Tout se tient, c’è un filo che unisce le cose che contano, nelle nostre vite e nella memoria. Al Vajont tornai il 9 ottobre 1997, chiamato dal compianto amico-collega Renzo Franzin, quando Paolini, semi-sconosciuto, andò in onda in diretta su Raidue sotto lo scudo enorme e minaccioso della diga. E io ero lì, in quel teatro costruito a ridosso della diga, precisamente sul mucchio di terra scesa dal monte Toc, dove un tempo c’era l’acqua. L’immensa e prevedibilissima frana sollevò un’onda immensa, che si schiantò a valle e spazzò tutto, uccise quasi duemila persone. Avevo insistito con Gad Lerner, allora vicedirettore, e scrissi un articolo che purtroppo non uscì… In gergo si dice “prendere un buco”.

Questo accadde, si parva licet. Così scrissi uno dei miei primi racconti, che piacque molto a Oreste del Buono e che raccolsi in un’antologia (uno di loro vinse persino un premio letterario, il Teramo, con Pontiggia in giuria. Avevo letto Sulla pelle viva (1983) della giornalista bellunese Tina Merlin e ascoltato alcuni protagonisti, tra cui un’anziana signora che da anni per protesta non pagava più le bollette dell’Enel (erede della Sade, la ditta che provocò il disastro). Così stava al freddo, le tagliarono la corrente elettrica.

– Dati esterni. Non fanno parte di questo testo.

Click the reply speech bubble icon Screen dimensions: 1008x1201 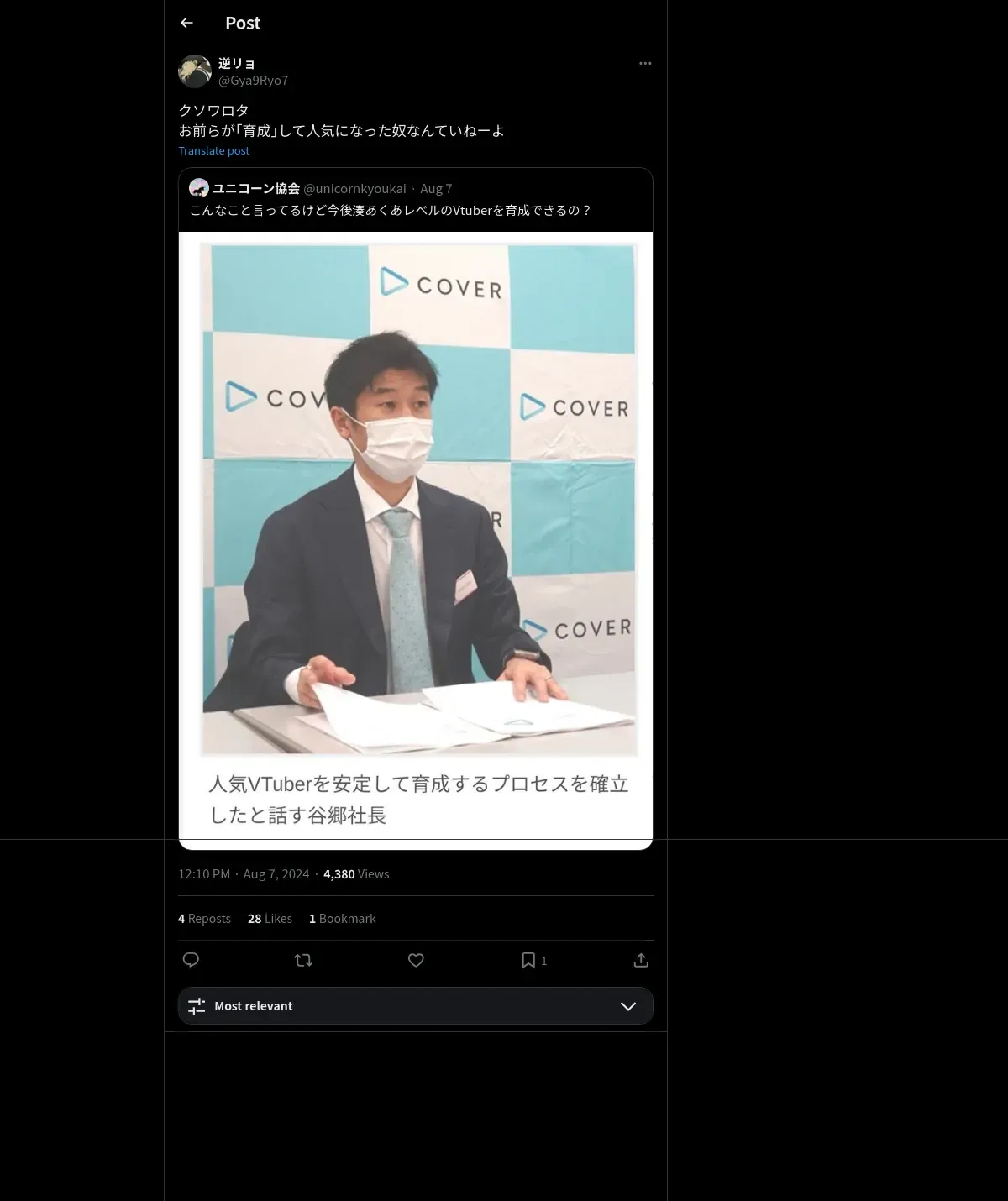tap(191, 960)
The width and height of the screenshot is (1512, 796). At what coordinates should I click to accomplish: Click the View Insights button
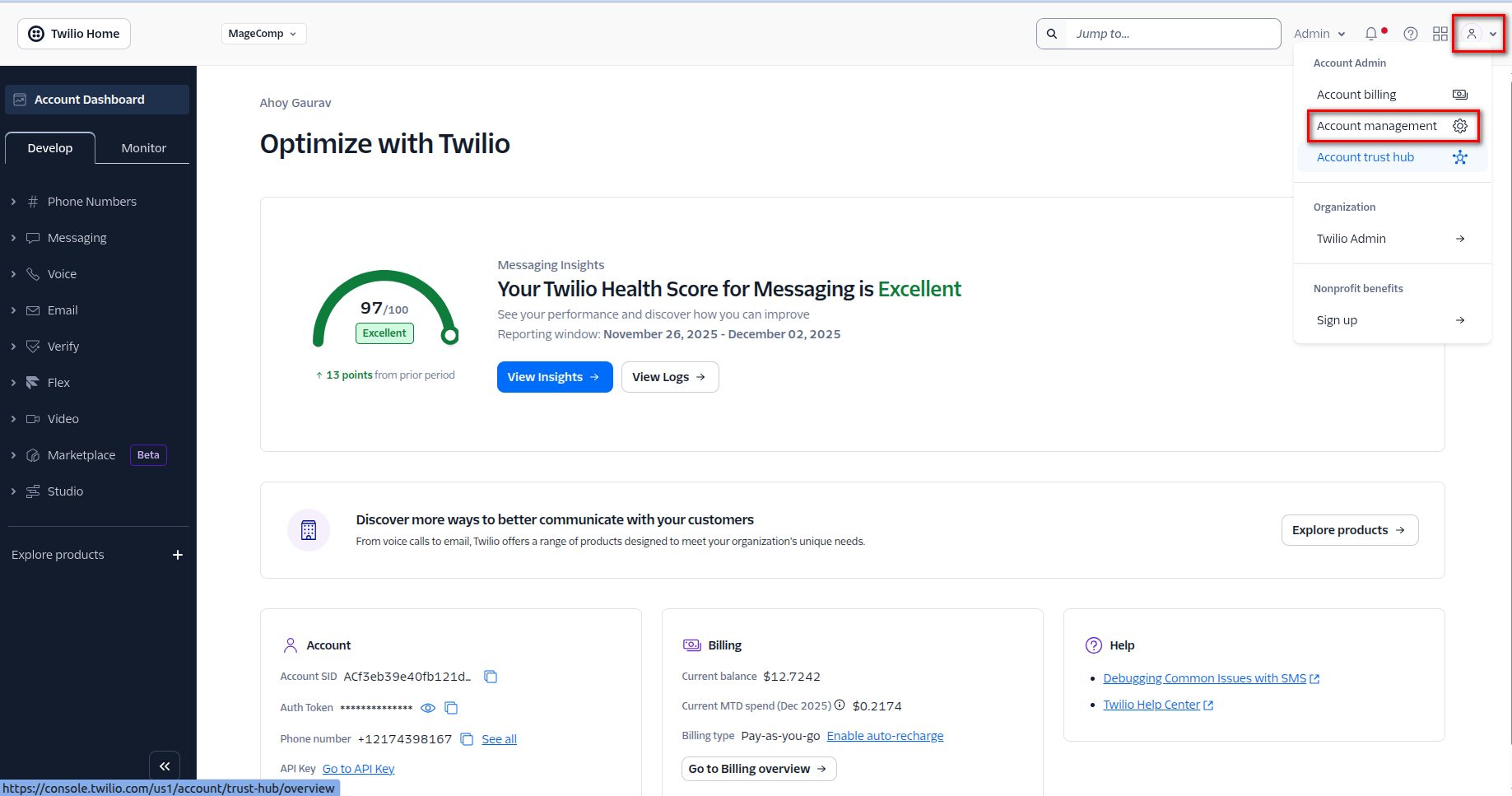(554, 377)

Insomma, la cecità (quasi sempre a fini di lucro) mi scandalizza sempre, e anche oggi che ricordiamo, sessant’anni dopo, la frana del 9 ottobre 1963 sul Vajont, per amore di Langa torno a solidarizzare con chi ha a cuore il territorio. Possibile che “il grande cuore dell’Italia” sia sempre pronto a far collette (ben vengano) e a piangere, ma dopo i disastri; mai a indignarsi prima, per prevenirli?